Supplied records —
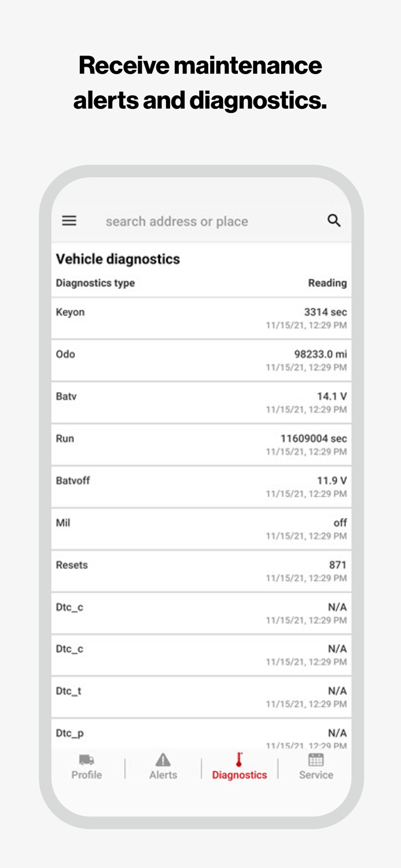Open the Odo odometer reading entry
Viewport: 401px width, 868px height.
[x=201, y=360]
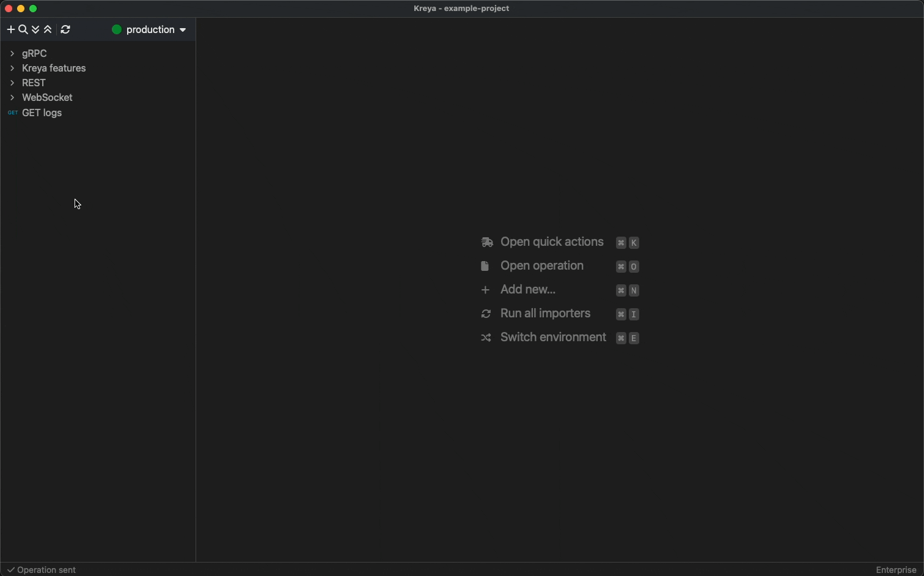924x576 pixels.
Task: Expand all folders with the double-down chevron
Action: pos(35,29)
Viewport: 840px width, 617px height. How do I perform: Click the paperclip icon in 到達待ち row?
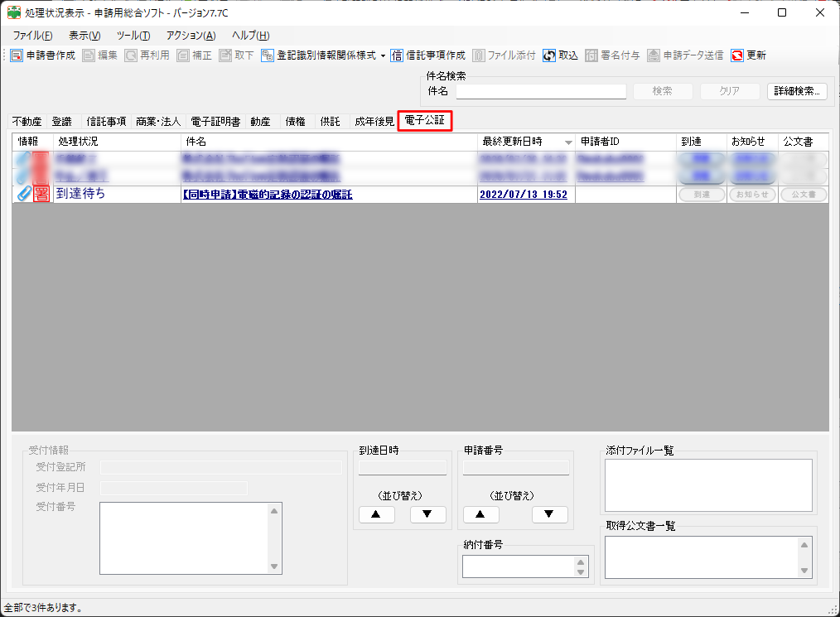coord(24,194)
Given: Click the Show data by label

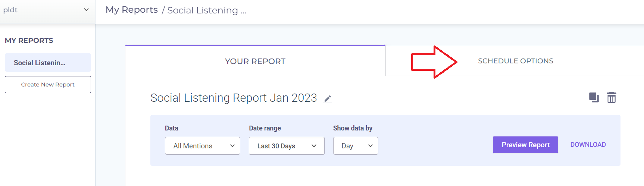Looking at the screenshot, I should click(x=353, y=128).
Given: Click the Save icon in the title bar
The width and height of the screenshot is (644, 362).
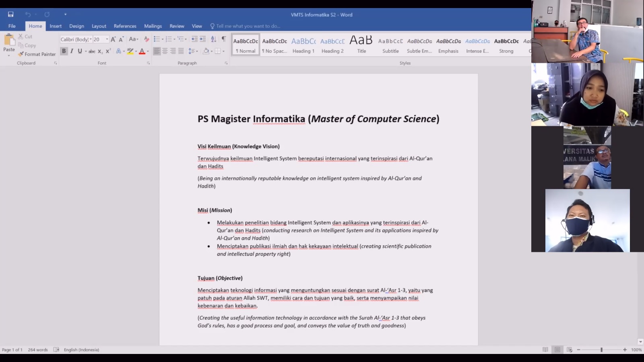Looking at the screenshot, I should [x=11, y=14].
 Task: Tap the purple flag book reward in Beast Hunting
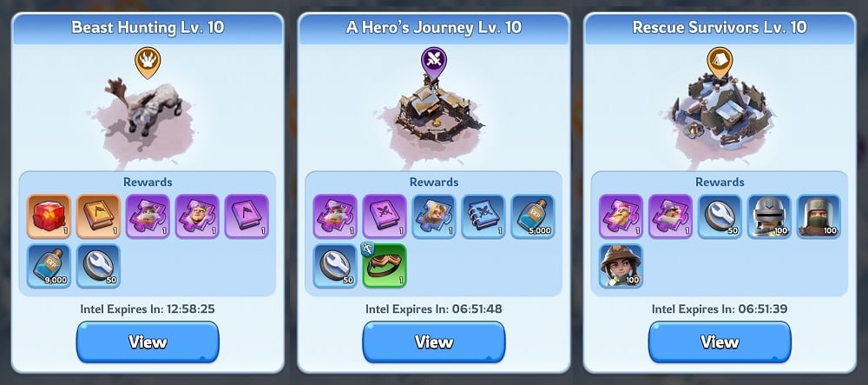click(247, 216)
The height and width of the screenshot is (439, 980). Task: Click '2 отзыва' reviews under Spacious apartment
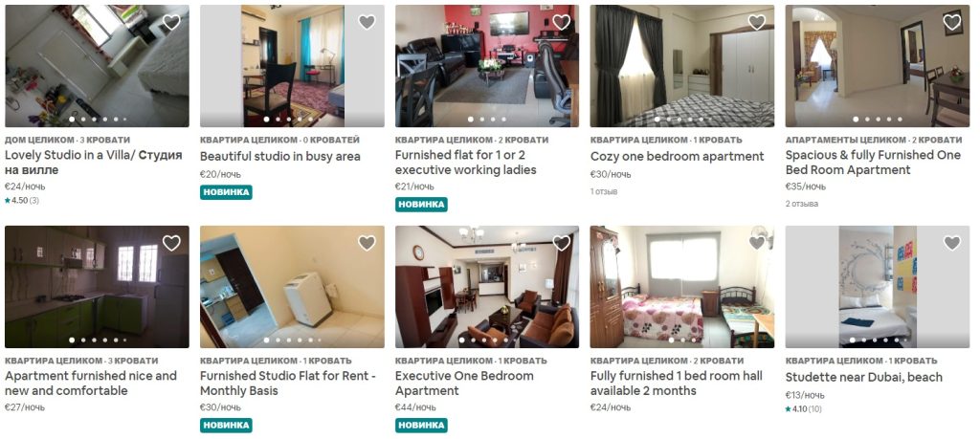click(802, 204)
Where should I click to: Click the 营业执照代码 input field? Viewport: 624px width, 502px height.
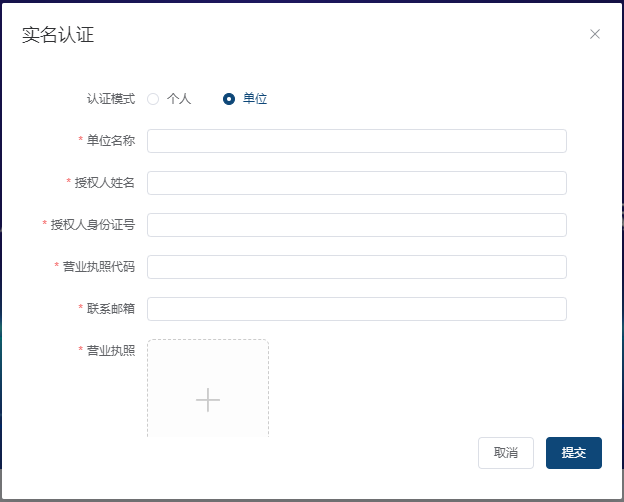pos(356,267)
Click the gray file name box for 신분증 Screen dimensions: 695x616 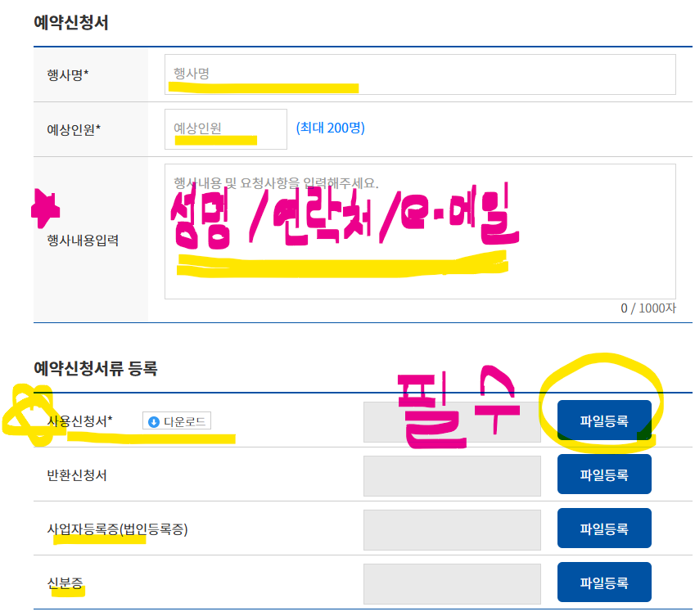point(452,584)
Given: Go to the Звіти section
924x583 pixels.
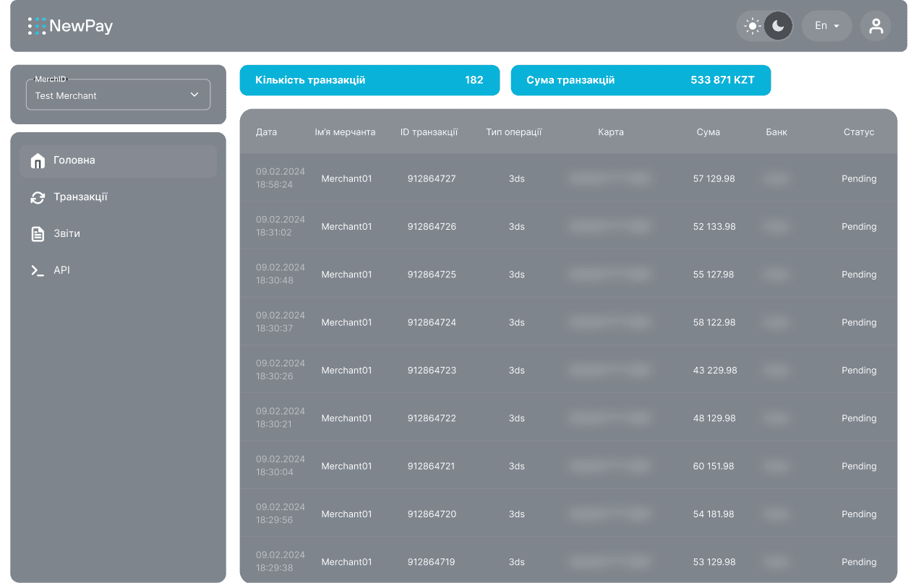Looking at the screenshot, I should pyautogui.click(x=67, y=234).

Work to complete — With the pictures omitted, print the lines above exactly, beginning at the line with "Viewport: 840px width, 617px" and going on through the line with "Given: Click the Save icon in the title bar".

Solved problem —
Viewport: 840px width, 617px height. How do I perform: Click the paperclip icon in 到達待ち row?
coord(24,194)
Given: Click the Show data by label

Looking at the screenshot, I should click(x=353, y=128).
Given: Click the Save icon in the title bar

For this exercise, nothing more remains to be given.